---------- Page text
Cogan's thesis for his medical degree at Leyden was delivered there on 20 February 1767, and printed in the same year. It was entitled Specimen Medicum inaugurale de animi pathematum vi et modo agendi in inducendis et curandis morbis. His next publication was an anonymous account of John Buncle, junior, gentleman, 1776, which purported to be a memoir of the youngest son of Thomas Amory's whimsical creation of John Buncle, by his seventh wife, Miss Dunk. In 1793 he published, without his name, two volumes entitled The Rhine; or, a Journey from Utrech to Francfort, described in a series of letters in 1791 and 1792; it was republished in 1794 with his name on the title-page, and there was a Dutch translation published at Haarlem in 1800. This translation of Cogan's work into Dutch was balanced by his translating into English from that language in 1794 the work of Peter Camper, On the Connexion between the Science of Anatomy and the Arts of Drawing, Painting, Statuary.
--------------------
◆ **Work instruction**: Resume the passage on Cogan's publications and carry it on from its last sentence.
---------- Data provided
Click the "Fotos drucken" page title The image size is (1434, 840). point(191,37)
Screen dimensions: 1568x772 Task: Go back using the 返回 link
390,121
--------------------
◆ **Written response**:
He also wrote elaborate treatises on the passions. The first of them bore the name of A Philosophical Treatise on the Passions, 1800, 2nd edit. 1802. Then succeeded an Ethical Treatise on the Passions, in two parts, the first of which appeared in 1807 and the second in 1810. Two volumes of Theological Disquisitions on Religion as affecting the Passions and on the Characteristic Excellencies of Christianity followed in 1812 and 1813 respectively, and the whole five treatises were published in a set in 1813. Last of all came in 1817 a bundle of Ethical Questions, or Speculations on the principal subjects of Controversy in Moral Philosophy. His plan was "to trace the moral history of man in his pursuits, power, and motives of action." A long analysis of Cogan's writings is in Jared Sparks's Collection of Essays and Tracts in Theology (1824), which also contains (pp. 237–362) a reprint of his Letters to William Wilberforce on the doctrine of Hereditary Depravity, by a Layman (pseud. i.e. T. Cogan), in which he denounced the view supported by William Wilberforce in his Practical View of the prevailing Religious Systems of Professed Christians, and argued for the happiness of all mankind. These letters originally appeared in 1799, and were printed in cheap editions for Unitarian book societies. A fragment of his Disquisition on the Characteristic Excellencies of Christianity was appended in 1822 to a discourse by Lant Carpenter.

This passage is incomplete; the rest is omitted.